## What you are asked to do
Reproduce exactly the stretch of lines running from the line with "You are a GUI" to the end of the entries below.

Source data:
====

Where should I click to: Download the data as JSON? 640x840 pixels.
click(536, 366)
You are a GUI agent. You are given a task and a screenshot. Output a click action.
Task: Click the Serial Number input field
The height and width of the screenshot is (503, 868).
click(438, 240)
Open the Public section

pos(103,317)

====

## Task result
You are a GUI agent. You are given a task and a screenshot. Output a click action.
Task: Click the Serial Number input field
The height and width of the screenshot is (503, 868).
click(438, 240)
Open the Public section

pos(103,317)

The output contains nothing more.